Try it:
Search the records for the line with "The width and". Output that line and each line after it, exactly, and stop at the end; omit pictures.
====== Material for this task ======
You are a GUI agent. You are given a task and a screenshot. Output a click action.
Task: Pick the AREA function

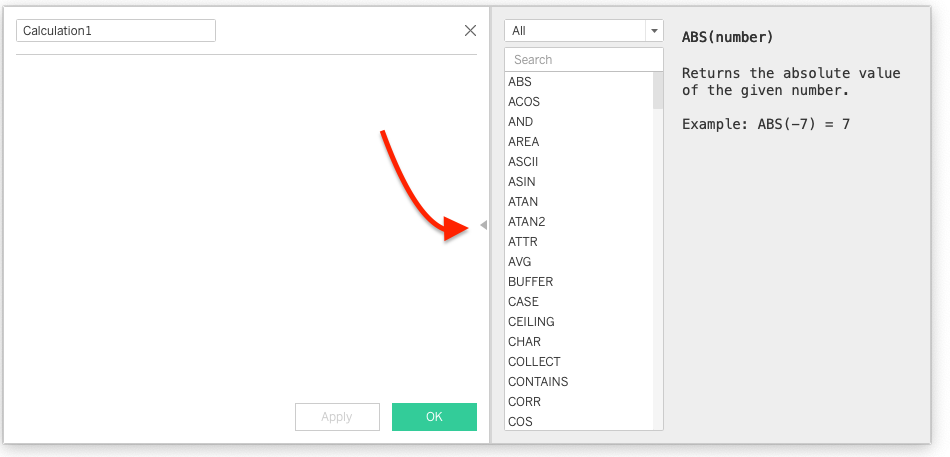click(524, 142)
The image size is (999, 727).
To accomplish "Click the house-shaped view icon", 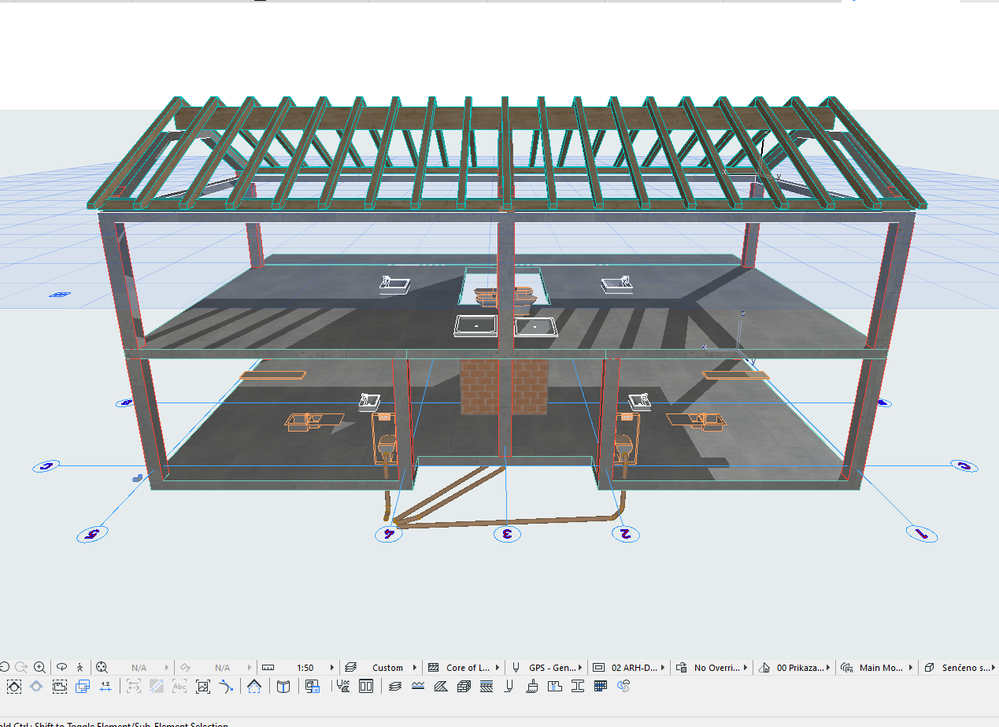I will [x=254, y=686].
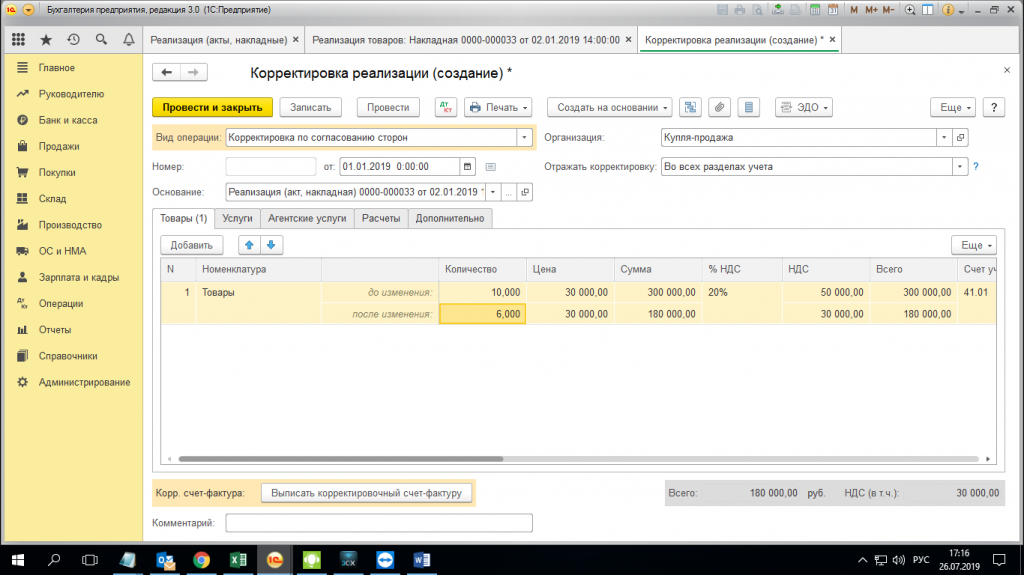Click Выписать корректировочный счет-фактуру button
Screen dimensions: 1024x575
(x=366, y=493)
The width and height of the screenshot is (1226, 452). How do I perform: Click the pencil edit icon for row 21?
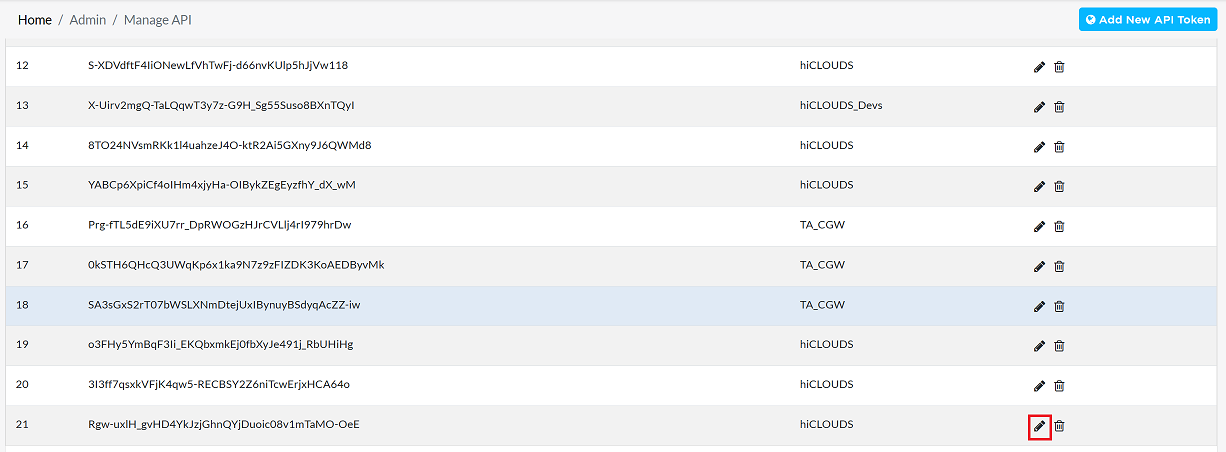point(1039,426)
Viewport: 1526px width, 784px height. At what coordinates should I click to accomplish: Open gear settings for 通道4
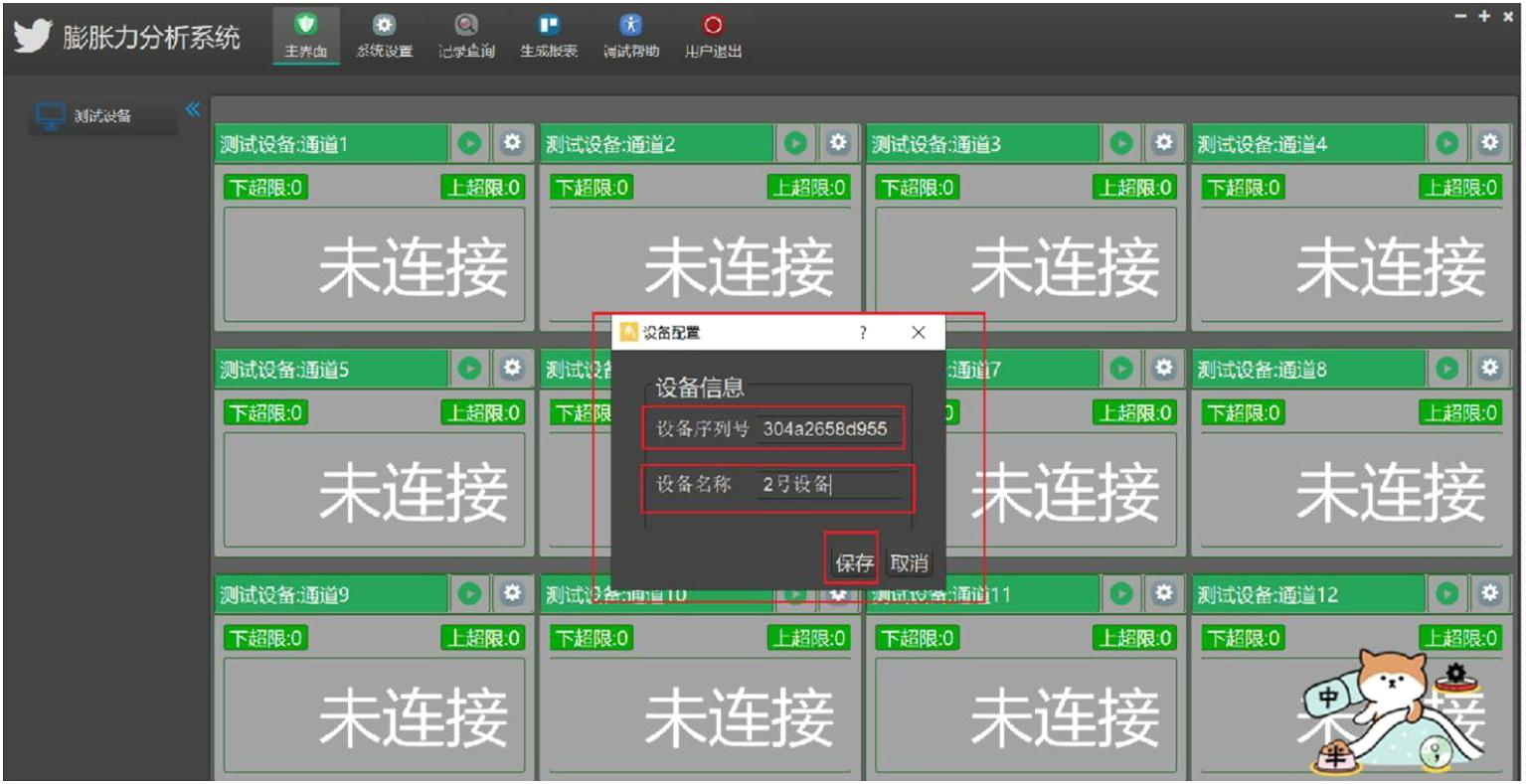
======
Output for this exercise:
The width and height of the screenshot is (1226, 452). How do I perform: Click the pencil edit icon for row 21?
point(1039,426)
Viewport: 1526px width, 784px height. At what coordinates should I click to accomplish: Open gear settings for 通道4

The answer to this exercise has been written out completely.